The drastic measure is been advocated by Dennis Lines based on ten-year experience as a school counsellor at Shenley Court Specialist Arts College and Sixth Form Centre.

Mr Lines claimed such radical intervention was the only way to stop some youngsters turning into potential psychopaths or suffering other psychological problems.

However, his views were dismissed as "simplistic" and based on a "middle class bias" by one social psychologist.

Mr Lines unveils his ideas in the latest edition of the journal of the National Association for Pastoral Care in Education, a Coventry-based charity focused on student care.

Based on a study of psychopathic killers by US child psychologist Jonathan Kellerman, Mr Lines writes: "High profile shootings in the US have left educationalists in search of explanations.

"Stabbings of peers and teachers have occurred in the UK, indicating that the problem is no way confined to the US.

"Society has no option but to take the problem seriously, to ban guns from children outright, to work with violent children before they are six and to remove high-risk youngsters (boys in the main) from home into families where love and good adult modelling teaches them how to manage their aggression."

Mr Lines claimed research showed children of aggressive parents needed to be shielded from their behaviour early on if they were not to replicate it.

"A youngster of a parent who handles their stress by hitting someone, they will internalise that and it is very hard to offset.

"By the time they get to secondary school what you are trying to do is patch up porous inner tubes. You are trying to steer a rampaging bull and it is all too late."

Mr Lines admitted suggesting children should be removed from bad parents was something no politician would advocate.

But he added: "If someone should so overstep barriers, then perhaps they should not be brought up by their parents.

"It is incredibly politically explosive, but is there a biological right to parent one's own child irrespective of society?"

Dr Lines paper comes in the wake of America's worst-ever campus killing spree in which a psychotic student shot dead 32 fellow students and teachers before turning his gun on himself.

Concern has also grown in the UK over increased aggression and a weapon-carrying culture among schoolchildren in the UK.

A study by The Birmingham Post last year revealed Police were being called to deal with knife offences at West Midland schools an average of two times a week.

However Dr Gary Wood, a social psychologist at Birmingham University, questioned Mr Lines' conclusions.

"There are inequalities in society and this doesn't address any of this. It puts the blame on the family because it is easier," he said. "It is a very middleclass bias that assumes we should all subscribe to one set of values.

"Also, who is deciding what is a loving, caring family? There are a lot of families that seem loving and caring that end up abusive."

Norman Wells, of the Family and Youth Concern charity, added: "It's important to avoid a knee-jerk reaction to high profile and extreme cases.

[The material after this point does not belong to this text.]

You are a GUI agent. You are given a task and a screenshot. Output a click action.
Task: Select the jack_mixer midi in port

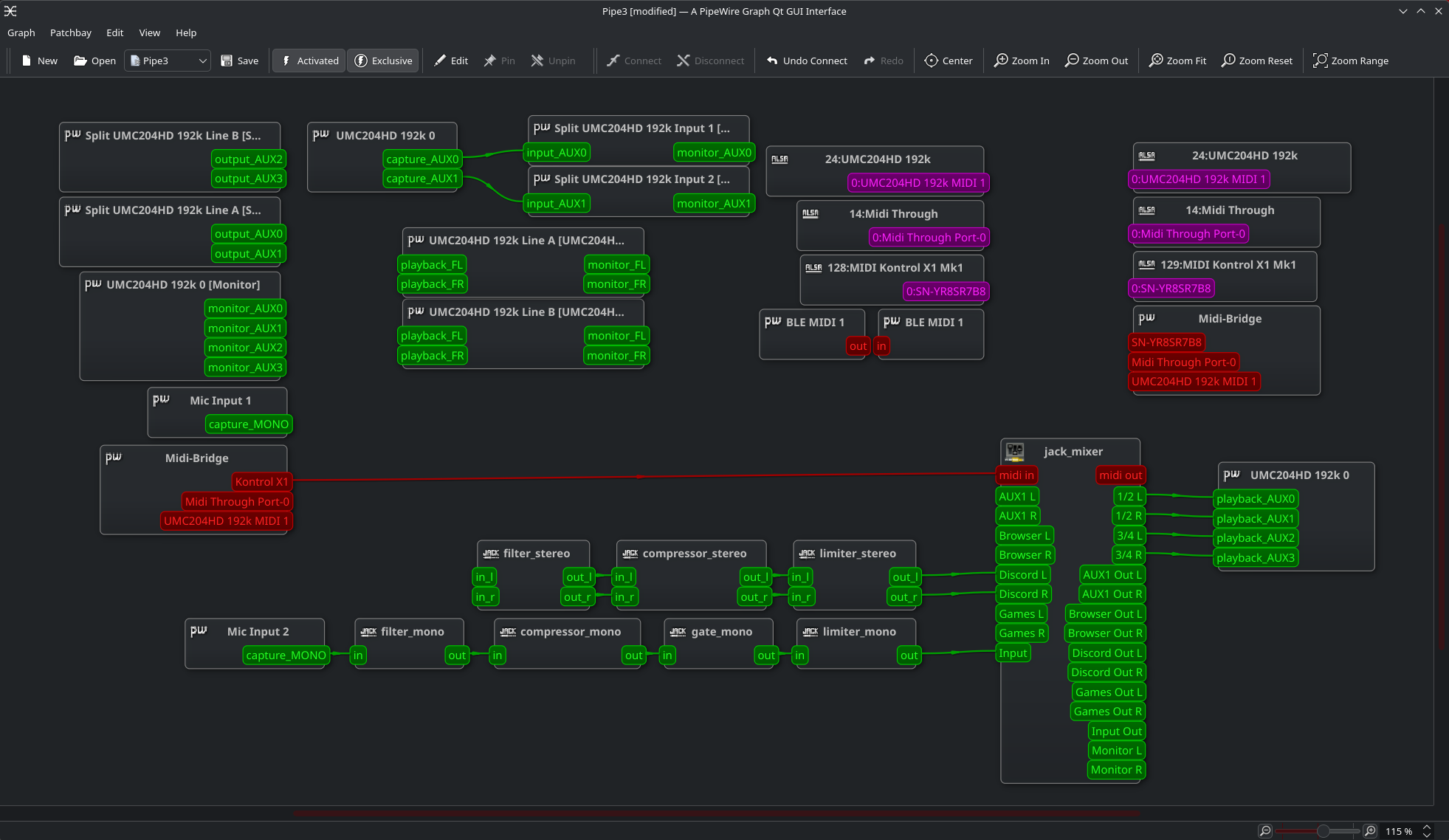(1016, 475)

"Certainly there are occasions where children need to be removed from violent homes as a last resort for their own protection, but we need to be very careful when making subjective judgments about children and their families.

"In some situations heavy-handed intervention can create more problems than it solves."

The National Union of Teachers called for more investment in primary schools to help problematic youngsters.

Birmingham City Council has already pledged to slash reception classes by about a half in a bid to get youngsters on the right educational track.